(Dataset entries)
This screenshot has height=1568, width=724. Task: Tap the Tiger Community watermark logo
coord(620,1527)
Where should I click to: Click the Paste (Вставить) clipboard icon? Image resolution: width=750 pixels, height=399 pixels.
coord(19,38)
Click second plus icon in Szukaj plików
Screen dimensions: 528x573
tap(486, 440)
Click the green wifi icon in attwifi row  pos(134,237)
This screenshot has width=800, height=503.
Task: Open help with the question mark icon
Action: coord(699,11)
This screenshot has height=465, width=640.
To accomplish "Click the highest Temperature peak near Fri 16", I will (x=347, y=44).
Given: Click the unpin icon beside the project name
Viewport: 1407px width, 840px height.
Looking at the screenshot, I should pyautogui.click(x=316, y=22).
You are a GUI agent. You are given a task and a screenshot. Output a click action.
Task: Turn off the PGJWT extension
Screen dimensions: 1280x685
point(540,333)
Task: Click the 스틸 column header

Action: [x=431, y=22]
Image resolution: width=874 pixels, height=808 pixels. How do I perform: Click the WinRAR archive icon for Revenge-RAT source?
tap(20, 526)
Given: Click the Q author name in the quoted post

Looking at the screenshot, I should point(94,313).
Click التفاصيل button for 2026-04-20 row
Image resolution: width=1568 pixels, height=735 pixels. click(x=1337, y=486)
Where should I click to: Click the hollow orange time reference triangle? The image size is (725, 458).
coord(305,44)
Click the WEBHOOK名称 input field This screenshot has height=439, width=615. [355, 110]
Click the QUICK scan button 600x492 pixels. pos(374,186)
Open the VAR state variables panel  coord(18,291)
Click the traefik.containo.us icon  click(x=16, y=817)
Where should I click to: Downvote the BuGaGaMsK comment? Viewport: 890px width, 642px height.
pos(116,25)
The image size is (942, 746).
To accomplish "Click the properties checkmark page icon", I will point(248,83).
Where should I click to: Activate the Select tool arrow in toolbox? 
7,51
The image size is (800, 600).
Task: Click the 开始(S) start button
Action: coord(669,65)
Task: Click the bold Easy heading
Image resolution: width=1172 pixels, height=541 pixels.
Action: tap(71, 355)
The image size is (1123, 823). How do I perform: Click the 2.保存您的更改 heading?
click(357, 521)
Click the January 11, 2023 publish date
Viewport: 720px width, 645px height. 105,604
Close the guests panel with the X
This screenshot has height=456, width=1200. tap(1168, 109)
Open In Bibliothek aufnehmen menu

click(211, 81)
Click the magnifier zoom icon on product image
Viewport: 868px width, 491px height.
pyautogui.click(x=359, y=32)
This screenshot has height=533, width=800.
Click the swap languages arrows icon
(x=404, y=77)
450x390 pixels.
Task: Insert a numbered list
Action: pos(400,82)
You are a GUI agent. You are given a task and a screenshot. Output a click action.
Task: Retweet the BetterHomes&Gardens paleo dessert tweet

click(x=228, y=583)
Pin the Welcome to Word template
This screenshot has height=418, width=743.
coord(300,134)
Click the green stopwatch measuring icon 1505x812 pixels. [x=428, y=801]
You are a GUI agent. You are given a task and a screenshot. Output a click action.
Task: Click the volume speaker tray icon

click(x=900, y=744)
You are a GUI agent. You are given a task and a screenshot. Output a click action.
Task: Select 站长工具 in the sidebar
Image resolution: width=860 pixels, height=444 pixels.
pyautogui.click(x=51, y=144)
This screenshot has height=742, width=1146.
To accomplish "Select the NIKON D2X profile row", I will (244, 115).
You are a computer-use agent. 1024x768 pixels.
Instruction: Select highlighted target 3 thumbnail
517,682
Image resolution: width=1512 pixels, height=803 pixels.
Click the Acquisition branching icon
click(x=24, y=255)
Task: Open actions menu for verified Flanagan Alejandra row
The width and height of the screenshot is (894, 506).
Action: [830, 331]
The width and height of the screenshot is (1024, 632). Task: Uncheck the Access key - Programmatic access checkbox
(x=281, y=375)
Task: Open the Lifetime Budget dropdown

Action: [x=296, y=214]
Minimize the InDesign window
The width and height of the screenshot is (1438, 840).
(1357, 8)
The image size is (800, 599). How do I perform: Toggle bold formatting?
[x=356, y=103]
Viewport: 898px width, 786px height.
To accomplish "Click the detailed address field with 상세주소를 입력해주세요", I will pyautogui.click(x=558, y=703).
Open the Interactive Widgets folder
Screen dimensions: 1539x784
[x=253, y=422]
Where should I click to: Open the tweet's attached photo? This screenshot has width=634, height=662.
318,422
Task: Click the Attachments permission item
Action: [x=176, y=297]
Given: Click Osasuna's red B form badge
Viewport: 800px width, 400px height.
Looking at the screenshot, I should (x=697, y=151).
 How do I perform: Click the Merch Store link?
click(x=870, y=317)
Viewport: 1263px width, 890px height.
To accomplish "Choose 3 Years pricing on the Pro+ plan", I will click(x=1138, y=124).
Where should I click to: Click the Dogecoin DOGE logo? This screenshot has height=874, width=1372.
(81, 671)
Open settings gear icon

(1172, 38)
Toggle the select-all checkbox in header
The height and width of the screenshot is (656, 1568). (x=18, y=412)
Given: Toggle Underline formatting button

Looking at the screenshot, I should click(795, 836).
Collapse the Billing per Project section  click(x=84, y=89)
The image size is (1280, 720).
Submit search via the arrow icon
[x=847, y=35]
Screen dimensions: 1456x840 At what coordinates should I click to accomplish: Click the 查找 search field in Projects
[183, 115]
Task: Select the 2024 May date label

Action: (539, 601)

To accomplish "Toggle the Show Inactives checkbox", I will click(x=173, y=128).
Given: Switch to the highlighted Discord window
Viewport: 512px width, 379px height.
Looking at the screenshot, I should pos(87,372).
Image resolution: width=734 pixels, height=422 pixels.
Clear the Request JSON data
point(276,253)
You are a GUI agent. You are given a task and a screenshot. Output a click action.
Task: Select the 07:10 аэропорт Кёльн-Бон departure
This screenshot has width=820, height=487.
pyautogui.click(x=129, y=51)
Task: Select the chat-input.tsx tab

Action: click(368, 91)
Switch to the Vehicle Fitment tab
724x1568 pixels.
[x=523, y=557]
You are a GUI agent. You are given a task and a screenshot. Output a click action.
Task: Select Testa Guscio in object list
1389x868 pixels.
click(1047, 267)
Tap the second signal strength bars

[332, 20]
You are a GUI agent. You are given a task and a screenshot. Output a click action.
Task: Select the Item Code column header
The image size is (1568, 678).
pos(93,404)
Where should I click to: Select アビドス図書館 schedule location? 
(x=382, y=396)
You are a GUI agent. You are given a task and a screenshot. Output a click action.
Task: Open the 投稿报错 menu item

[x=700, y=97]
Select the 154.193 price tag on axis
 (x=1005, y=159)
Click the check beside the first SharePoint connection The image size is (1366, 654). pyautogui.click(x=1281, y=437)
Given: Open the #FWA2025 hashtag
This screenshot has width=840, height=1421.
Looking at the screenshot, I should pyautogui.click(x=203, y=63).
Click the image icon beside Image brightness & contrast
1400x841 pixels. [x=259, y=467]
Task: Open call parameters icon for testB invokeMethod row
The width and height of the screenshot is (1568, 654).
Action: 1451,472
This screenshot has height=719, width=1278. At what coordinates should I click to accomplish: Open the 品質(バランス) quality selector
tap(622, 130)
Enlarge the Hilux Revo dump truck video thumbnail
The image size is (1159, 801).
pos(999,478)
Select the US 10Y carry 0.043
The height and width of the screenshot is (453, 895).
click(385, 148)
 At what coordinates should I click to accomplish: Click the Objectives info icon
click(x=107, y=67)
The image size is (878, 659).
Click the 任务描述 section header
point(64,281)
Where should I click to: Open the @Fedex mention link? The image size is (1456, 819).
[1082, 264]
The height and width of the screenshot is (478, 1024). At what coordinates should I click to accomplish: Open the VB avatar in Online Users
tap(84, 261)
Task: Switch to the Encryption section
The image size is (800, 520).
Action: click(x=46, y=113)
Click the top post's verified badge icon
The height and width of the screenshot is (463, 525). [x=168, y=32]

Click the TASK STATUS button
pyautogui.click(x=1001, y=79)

= Description of the task =
Reproduce exactly every line that sits between the start of the entries and the line bearing "Given: Click the unpin", counting both of those lines.

= Written response =
This screenshot has height=1568, width=724. Task: Tap the Tiger Community watermark logo
coord(620,1527)
Where should I click to: Click the Paste (Вставить) clipboard icon? Image resolution: width=750 pixels, height=399 pixels.
coord(19,38)
Click second plus icon in Szukaj plików
Screen dimensions: 528x573
tap(486, 440)
Click the green wifi icon in attwifi row  pos(134,237)
This screenshot has width=800, height=503.
Task: Open help with the question mark icon
Action: coord(699,11)
This screenshot has height=465, width=640.
To accomplish "Click the highest Temperature peak near Fri 16", I will (x=347, y=44).
Given: Click the unpin icon beside the project name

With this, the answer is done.